To precede data collection, an ethical approval was obtained from the institutional review board of the Faculty of Health Sciences of the university of Buea (IRBFHS, no: 2018/143/UB/SG/IRB/FHS), and then administrative approvals from hospital authorities. Written informed consent was obtained from all participants. The study was conducted in accordance with the Declaration of Helsinki.

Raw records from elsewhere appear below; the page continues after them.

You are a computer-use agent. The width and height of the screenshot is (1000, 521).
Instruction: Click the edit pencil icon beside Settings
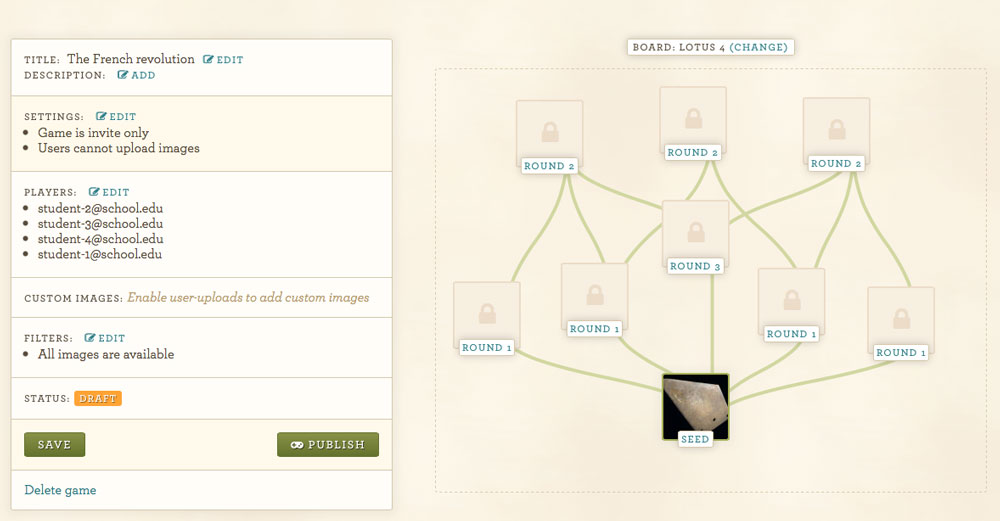click(101, 116)
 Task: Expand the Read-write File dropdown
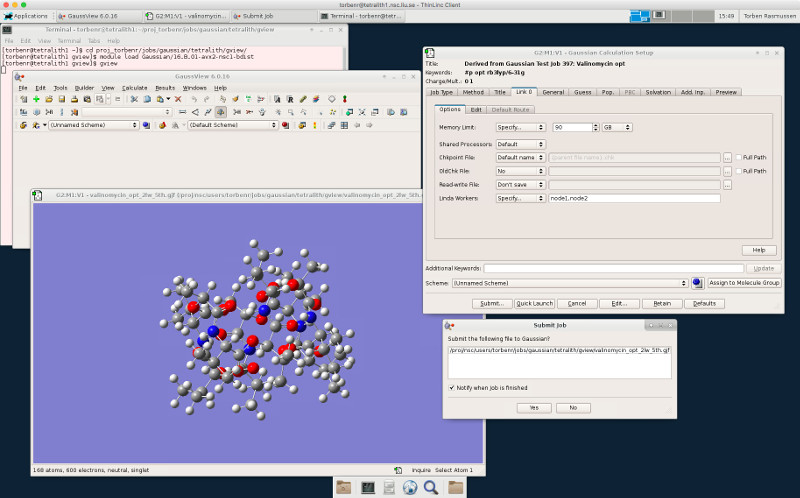(x=520, y=185)
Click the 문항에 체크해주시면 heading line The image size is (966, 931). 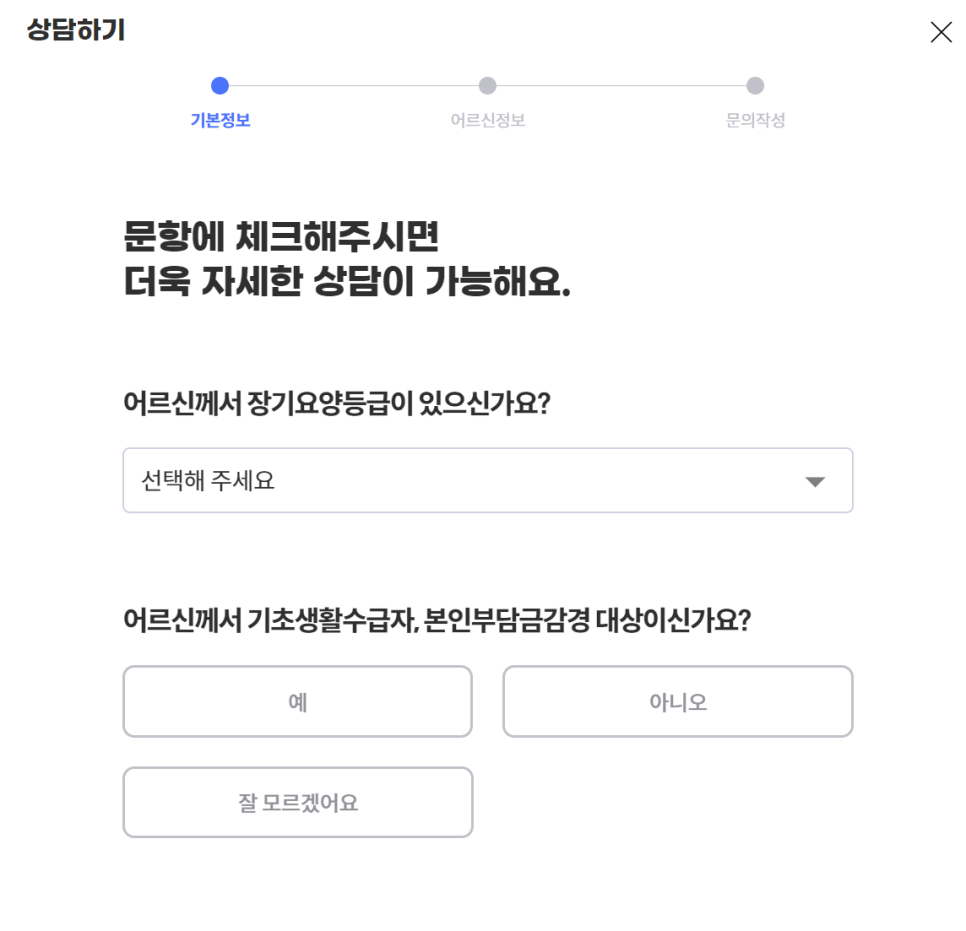coord(281,240)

The data collected were analyzed using Epi-info software version 7.2. Frequencies and percentages were computed for categorical variables. Continuous variables were expressed as mean ± standard deviation or median (interquartile range) where necessary. Comparison of variables was done using the chi-square test. The proportion of hospitalized patients at risk of VTE was evaluated as the number of patients at risk of VTE on the total number of patients included in our study. To determine the proportion of at-risk patients who received thromboprophylaxis, we divided the number of at-risk patients who received thromboprophylaxis on the total number of at-risk patients. Incidence of VTE, defined as the frequency of venous thromboembolic events among evaluable patients, was calculated with 95% confidence interval (CI). p<0.05 was considered statistically significant.

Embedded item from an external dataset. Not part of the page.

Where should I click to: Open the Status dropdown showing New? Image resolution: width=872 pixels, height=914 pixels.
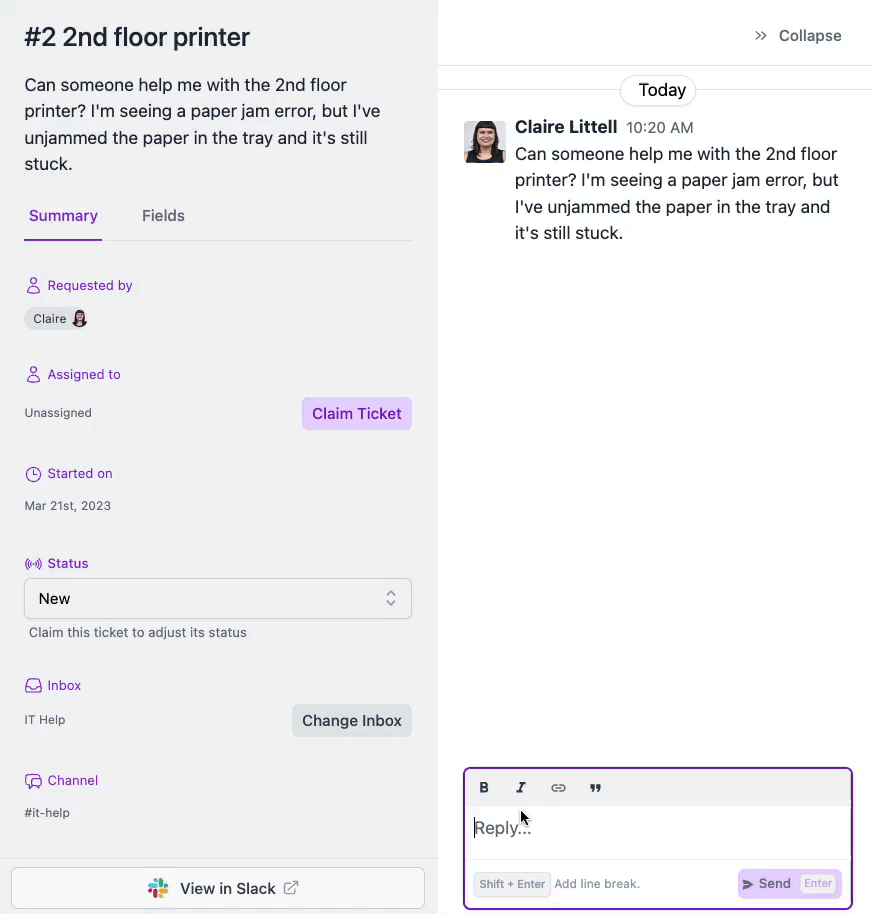(218, 599)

During the study period, 314 patients from the medical and surgical units of the Buea Regional Hospital (BRH) and Limbe Regional Hospital (LRH) were enrolled (Figure 1). Patients aged ≤40 years represented 42% of our study population. The mean age of participants was 46 ± 17.9 years. Out of the 314 patients enrolled 58.7% were females (Table 1). The median length of hospital stay at the time of the survey was 5 (IQR 4–8) days.
Table 1 Socio-Demographic Characteristics
Figure 1 Flow chart of patient recruitment.
Incidence of Venous Thromboembolism During Admission
During follow-up in the hospital, 3 patients developed VTE, 2 from the surgical unit and 1 from the medical unit. Two patients had symptomatic DVT confirmed by compression ultrasonography and one had PE confirmed by computed tomography. The incidence of symptomatic VTE during admission was 1% (95% CI: 0.3–2.8%). The 3 subjects that developed symptomatic VTE were at high risk and none was on thromboprophylaxis. The 2 patients from the surgical unit had major trauma with immobilization. One had a pelvic fracture and the other had a leg fracture. The subject from the medical unit had stroke with paralysis and immobilization. The PE was nonfatal.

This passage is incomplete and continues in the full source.